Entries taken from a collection
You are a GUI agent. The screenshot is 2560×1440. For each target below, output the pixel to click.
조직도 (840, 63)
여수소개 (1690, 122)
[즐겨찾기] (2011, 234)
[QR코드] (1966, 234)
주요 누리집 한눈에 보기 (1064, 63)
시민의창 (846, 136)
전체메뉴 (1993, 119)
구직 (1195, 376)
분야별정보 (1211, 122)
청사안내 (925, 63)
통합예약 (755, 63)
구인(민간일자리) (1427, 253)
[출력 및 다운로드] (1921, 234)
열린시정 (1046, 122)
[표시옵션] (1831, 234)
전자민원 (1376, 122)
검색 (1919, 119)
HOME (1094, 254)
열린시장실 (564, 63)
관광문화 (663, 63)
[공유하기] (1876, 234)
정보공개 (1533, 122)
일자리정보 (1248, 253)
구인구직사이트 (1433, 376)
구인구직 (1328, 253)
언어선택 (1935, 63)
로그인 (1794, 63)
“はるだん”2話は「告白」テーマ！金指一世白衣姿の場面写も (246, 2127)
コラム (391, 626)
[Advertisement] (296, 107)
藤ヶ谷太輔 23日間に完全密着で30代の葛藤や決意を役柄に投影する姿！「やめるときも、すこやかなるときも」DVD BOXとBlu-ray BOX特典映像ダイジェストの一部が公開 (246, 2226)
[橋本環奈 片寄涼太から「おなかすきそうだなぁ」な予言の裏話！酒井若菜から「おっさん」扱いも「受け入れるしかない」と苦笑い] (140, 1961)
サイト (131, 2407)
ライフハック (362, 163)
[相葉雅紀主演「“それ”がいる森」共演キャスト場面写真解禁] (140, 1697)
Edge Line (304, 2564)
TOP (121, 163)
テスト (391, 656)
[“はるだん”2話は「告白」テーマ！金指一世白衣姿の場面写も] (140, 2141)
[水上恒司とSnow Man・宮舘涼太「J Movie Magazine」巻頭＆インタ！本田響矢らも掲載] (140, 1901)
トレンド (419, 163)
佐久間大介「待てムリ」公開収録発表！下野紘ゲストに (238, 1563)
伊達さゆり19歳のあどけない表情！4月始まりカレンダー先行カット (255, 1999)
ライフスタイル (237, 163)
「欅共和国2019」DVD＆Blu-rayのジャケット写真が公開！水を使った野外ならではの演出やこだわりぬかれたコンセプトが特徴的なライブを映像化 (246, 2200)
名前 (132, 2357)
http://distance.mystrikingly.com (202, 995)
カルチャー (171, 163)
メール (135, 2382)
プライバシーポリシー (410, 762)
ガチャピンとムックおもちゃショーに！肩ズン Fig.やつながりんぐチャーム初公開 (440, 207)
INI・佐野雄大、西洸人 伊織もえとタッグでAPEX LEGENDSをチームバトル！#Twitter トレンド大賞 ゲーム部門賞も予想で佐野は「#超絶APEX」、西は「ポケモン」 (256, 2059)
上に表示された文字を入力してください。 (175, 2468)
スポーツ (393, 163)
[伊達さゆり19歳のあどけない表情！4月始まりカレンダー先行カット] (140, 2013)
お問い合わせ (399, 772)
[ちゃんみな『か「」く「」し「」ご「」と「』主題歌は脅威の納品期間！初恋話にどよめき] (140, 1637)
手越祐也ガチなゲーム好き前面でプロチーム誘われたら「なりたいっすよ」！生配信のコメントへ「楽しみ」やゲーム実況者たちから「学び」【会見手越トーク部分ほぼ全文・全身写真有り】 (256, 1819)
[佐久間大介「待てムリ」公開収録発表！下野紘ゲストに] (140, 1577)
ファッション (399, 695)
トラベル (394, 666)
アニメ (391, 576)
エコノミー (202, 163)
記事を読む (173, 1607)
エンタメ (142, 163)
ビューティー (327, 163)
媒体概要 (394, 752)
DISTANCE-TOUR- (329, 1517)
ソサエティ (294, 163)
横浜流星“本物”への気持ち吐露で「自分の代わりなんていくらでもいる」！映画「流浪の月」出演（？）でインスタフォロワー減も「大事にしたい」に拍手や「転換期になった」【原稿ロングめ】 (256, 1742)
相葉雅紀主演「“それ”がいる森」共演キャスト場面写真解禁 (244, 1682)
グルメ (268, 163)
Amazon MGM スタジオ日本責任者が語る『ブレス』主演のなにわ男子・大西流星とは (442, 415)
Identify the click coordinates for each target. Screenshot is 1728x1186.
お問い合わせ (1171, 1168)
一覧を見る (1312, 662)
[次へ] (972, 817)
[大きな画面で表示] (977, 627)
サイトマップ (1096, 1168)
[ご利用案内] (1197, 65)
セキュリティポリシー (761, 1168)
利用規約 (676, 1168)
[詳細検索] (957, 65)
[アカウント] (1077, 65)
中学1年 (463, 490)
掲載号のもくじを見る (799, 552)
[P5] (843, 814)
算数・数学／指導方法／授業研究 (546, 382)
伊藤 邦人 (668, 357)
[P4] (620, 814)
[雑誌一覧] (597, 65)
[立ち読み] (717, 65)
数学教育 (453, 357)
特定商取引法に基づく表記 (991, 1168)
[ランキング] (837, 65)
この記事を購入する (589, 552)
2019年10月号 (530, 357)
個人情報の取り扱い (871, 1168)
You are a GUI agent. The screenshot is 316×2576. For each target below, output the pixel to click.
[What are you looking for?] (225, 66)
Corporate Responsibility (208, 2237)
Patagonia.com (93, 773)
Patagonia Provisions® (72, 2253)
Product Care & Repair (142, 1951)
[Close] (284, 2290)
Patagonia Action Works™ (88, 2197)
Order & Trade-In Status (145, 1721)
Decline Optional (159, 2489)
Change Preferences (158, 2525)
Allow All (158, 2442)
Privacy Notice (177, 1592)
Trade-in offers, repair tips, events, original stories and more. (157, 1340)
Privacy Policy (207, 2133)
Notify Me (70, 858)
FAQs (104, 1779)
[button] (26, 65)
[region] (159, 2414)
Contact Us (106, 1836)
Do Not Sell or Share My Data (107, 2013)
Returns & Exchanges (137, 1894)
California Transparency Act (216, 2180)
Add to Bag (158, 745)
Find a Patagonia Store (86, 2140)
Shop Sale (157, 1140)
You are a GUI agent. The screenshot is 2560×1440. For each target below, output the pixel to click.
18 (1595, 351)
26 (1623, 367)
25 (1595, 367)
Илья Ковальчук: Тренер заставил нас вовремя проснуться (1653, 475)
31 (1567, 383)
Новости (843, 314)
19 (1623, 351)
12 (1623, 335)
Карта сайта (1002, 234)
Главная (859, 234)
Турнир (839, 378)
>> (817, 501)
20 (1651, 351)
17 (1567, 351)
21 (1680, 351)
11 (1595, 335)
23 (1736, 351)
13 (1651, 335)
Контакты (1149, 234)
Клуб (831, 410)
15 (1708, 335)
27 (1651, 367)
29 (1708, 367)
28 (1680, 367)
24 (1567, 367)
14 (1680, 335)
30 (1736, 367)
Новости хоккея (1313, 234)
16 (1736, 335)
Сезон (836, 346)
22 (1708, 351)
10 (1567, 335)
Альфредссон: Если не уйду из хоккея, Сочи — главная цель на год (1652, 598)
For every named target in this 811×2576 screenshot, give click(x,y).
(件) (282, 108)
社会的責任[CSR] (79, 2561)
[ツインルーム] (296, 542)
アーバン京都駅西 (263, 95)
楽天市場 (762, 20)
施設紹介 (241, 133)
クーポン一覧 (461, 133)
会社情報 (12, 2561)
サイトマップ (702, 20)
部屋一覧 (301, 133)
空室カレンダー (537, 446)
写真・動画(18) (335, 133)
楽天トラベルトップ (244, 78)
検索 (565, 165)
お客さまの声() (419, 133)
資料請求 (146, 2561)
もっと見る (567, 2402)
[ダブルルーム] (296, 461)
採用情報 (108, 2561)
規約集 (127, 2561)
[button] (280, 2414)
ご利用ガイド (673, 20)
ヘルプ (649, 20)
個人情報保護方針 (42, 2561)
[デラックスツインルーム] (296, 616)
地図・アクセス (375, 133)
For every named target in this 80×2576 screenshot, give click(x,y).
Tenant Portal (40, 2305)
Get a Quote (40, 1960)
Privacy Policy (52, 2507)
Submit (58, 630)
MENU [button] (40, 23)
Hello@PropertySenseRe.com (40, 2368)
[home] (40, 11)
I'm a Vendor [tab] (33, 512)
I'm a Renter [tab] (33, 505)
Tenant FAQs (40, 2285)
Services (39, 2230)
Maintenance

**TRY IT:**
Between the first line of the entries above and the line with "HOME (1094, 254)", both included, copy every line exactly and nothing outside that range.

**THE COMPLETED TASK:**
You are a GUI agent. The screenshot is 2560×1440. For each target below, output the pixel to click.
조직도 (840, 63)
여수소개 (1690, 122)
[즐겨찾기] (2011, 234)
[QR코드] (1966, 234)
주요 누리집 한눈에 보기 (1064, 63)
시민의창 (846, 136)
전체메뉴 (1993, 119)
구직 (1195, 376)
분야별정보 (1211, 122)
청사안내 (925, 63)
통합예약 (755, 63)
구인(민간일자리) (1427, 253)
[출력 및 다운로드] (1921, 234)
열린시정 (1046, 122)
[표시옵션] (1831, 234)
전자민원 (1376, 122)
검색 (1919, 119)
HOME (1094, 254)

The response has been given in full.